High blood pressure, diabetes and blood clots in pregnancy linked to higher cardiac risk for decades

Research shows that people who experience hypertensive disorders of pregnancy are at higher risk for heart-related complications in the future. However, patients are not often warned of this risk after delivery.

A provider takes a pregnant patient's blood pressure in the clinic.

During pregnancy, blood pressure needs close monitoring. Serious complications from high blood pressure during pregnancy include stroke, preeclampsia and preterm delivery. Hypertensive disorders of pregnancy (HDP) is an umbrella term for blood pressure-related conditions that can happen while pregnant. HDP affects 10% of pregnant patients.  

Doctors used to think that HDP did not carry over to health after delivery. Research now shows that patients who have these conditions while pregnant show higher rates of heart-related problems for decades after giving birth. However, that message may not be getting to patients. 

Do patients know about their risk after pregnancy?

Medical student Mikaela Siegel wondered if doctors were telling their patients with HDP about their increased risk post-delivery. Under the mentorship of a multidisciplinary group of experts – including Johanna Warren, M.D. and Monica Rincon, M.D. MCR. - Siegel set out to find the answer. 

“There is a known association between HDP and future cardiovascular risk,” says Siegel. “What the team wanted to see was: are we telling our patients about this risk?”  

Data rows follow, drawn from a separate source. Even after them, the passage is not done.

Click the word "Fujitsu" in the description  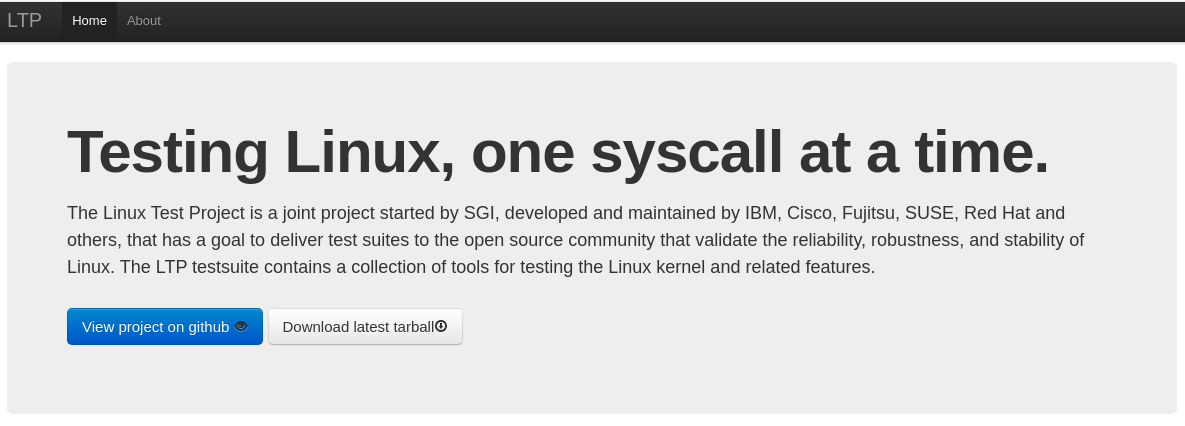870,213
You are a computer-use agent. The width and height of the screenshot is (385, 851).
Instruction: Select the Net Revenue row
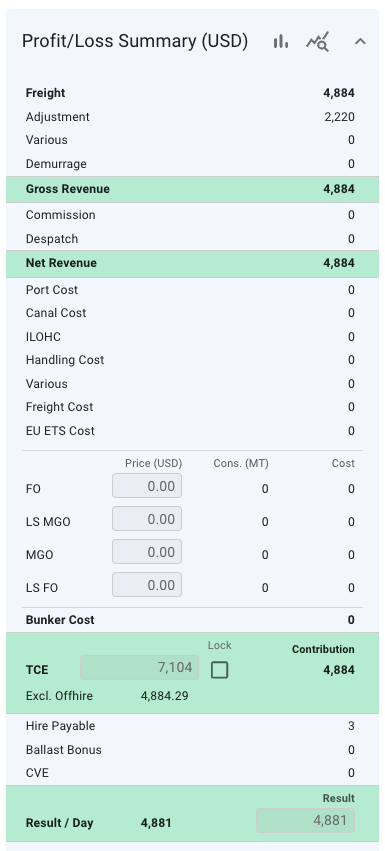[192, 264]
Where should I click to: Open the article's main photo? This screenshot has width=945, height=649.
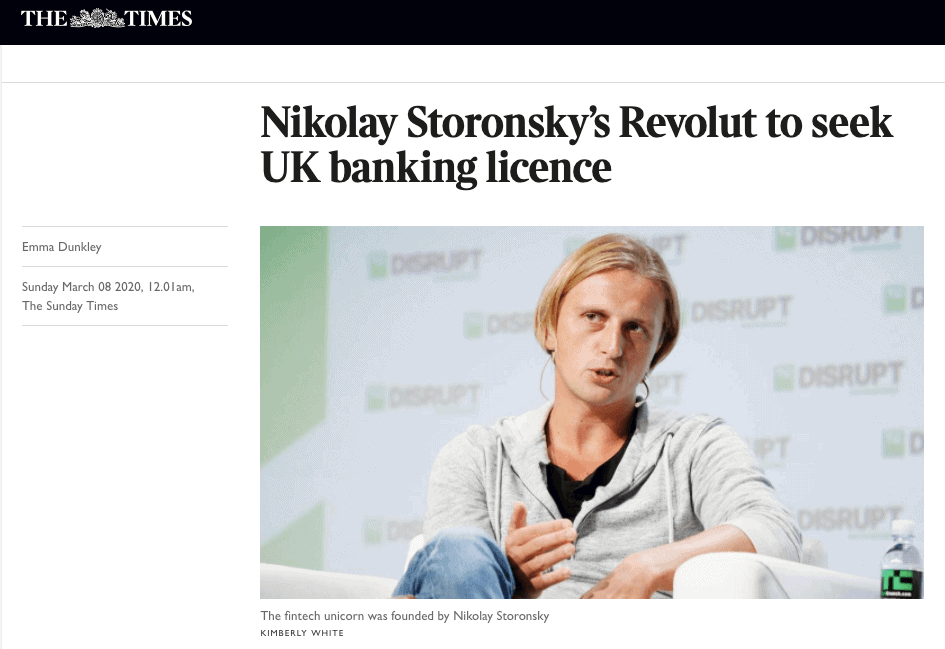click(591, 412)
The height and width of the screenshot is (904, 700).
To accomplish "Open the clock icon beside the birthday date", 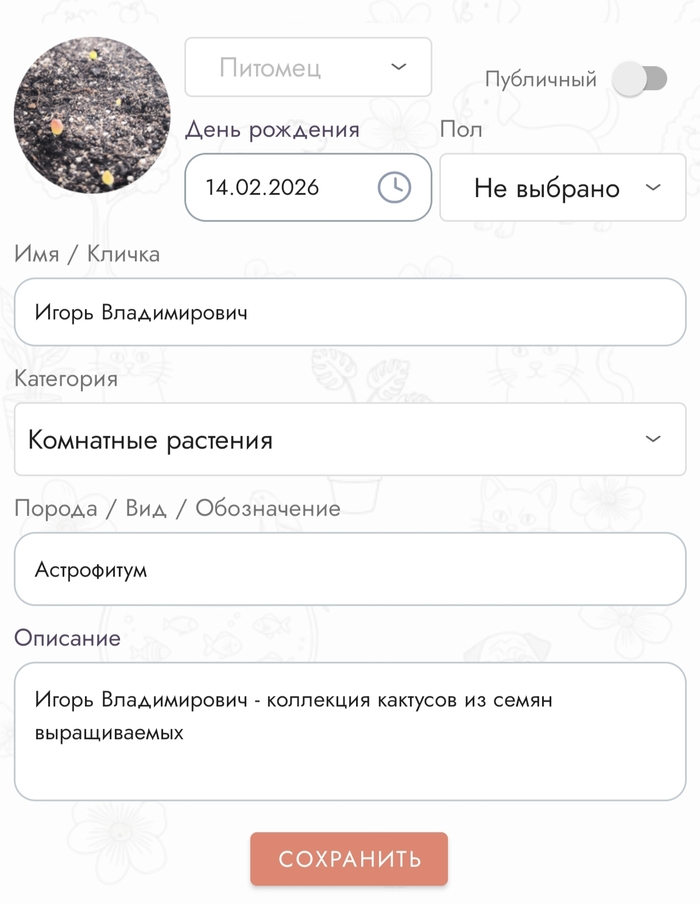I will tap(394, 187).
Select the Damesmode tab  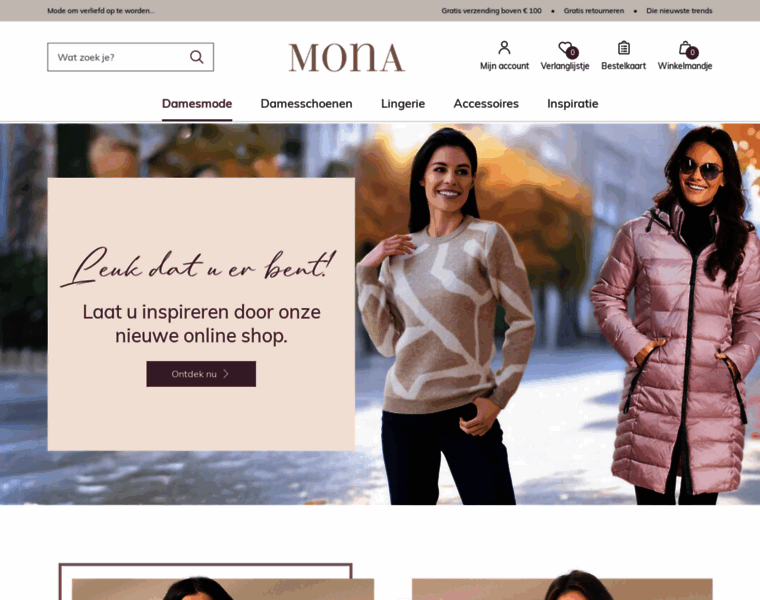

For her research, she defined HDP as including patients with: 

  • High blood pressure during pregnancy 
  • Chronic high blood pressure 
  • Preeclampsia 
  • Diabetes during pregnancy 
  • Chronic diabetes 
  • Blood clots 

Siegel reviewed the records of patients who gave birth at OHSU during a six-month window. She then selected those with any of the concerns listed above. She analyzed what their doctors put in their discharge paperwork about their higher risk of cardiac concerns in the future. 

Room for improvement

Siegel found that: 

  • 88% of patients went home from the hospital with paperwork that did not include information about any future cardiac risk. 
  • Only 7.9% of patients had paperwork that specifically mentioned their high blood pressure.  

“Essentially, we’re not telling patients about this association in the after visit summary,” says Siegel, “And we often aren’t telling people about a diagnosis they experienced.” 

This leaves a gap that Siegel sees as an opportunity. First, she recognizes providers need to know about the research showing increased risk for HDP patients. She stresses that those who see patients for postpartum follow-up also need to be aware. Second, she suggests starting with the after visit summary as an effective way to convey this information to patients when they leave the hospital. 

“I always agree that this is an opportunity to highlight that transitions of care, especially after you have a baby, can be a really important time for women (and families) to reassess their health,” says Dr. Warren, “It gives them a moment to check back in with a primary care provider (for moms and for kids!) to talk about long-term health goals and healthy habits that will serve them in the future.”  

“You can’t go wrong by telling your patient about this,” says Siegel. “The more we can educate our patients, the more empowered they are.”  

Collaboration and mentorship in medical research projects

Dr. Warren also highlights that this project demonstrates the importance of mentoring medical students. 

“It truly takes an entire medical community to best care for patients AND contribute to educating our future physicians AND contribute to important learnings like this that can improve how we care for patients into the future,” says Warren. “I know that this work will influence how I speak with my patients, and I know it will influence what Mikaela brings to her patients and, importantly, to her future medical community.  The impact of these research projects is greater than we can usually imagine.”